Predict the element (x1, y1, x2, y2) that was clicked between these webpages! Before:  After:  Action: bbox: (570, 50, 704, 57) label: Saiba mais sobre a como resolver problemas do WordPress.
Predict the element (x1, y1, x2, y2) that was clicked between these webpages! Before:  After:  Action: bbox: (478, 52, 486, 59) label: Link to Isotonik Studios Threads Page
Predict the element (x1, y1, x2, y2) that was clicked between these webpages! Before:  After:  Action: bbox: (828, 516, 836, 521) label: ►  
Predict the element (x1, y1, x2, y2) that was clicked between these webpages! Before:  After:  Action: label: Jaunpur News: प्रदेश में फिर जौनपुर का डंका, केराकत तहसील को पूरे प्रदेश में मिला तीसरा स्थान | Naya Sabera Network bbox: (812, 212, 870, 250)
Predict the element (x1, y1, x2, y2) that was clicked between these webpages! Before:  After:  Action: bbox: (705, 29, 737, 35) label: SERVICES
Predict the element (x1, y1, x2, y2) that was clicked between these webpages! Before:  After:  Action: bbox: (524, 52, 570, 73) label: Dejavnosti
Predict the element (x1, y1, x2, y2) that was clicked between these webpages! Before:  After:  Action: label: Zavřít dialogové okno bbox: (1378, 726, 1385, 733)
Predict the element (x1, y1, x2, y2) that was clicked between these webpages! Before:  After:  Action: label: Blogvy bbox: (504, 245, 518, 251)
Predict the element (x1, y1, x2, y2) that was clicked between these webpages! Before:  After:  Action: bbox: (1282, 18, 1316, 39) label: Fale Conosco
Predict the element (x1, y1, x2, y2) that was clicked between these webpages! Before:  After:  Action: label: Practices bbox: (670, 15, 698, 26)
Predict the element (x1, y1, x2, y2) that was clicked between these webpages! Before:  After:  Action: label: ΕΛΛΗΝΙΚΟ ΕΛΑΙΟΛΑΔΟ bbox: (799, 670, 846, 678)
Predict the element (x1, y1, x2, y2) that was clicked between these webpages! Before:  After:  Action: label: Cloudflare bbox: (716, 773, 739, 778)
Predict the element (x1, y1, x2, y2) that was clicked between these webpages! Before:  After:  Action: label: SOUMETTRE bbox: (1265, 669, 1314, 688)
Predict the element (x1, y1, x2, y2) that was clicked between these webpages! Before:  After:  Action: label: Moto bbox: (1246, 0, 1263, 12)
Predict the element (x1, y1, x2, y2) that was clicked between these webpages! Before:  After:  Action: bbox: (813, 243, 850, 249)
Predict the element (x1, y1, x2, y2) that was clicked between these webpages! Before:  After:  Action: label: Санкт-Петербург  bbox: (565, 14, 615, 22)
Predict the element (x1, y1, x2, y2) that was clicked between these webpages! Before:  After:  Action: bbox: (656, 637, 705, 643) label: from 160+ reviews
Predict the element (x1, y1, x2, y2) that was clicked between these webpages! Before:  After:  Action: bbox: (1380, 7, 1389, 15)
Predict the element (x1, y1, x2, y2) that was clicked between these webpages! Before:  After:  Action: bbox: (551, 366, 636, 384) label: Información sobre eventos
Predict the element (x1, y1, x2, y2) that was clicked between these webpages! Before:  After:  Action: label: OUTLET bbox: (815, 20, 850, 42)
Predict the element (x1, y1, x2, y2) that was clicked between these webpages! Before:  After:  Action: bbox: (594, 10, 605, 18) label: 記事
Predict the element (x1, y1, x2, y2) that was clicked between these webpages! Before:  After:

★ ★ ★ ★ ★ ★ ★

Render the data as a Markdown table, starting with the line that contains "773, 739, 778)" and going on through the line that contains "669, 1314, 688)". Use the columns Row and Line, with a row number in the first, and omit any blank lines.

> _Reply_
| Row | Line |
|---|---|
| 1 | Predict the element (x1, y1, x2, y2) that was clicked between these webpages! Before:  After:  Action: label: Cloudflare bbox: (716, 773, 739, 778) |
| 2 | Predict the element (x1, y1, x2, y2) that was clicked between these webpages! Before:  After:  Action: label: SOUMETTRE bbox: (1265, 669, 1314, 688) |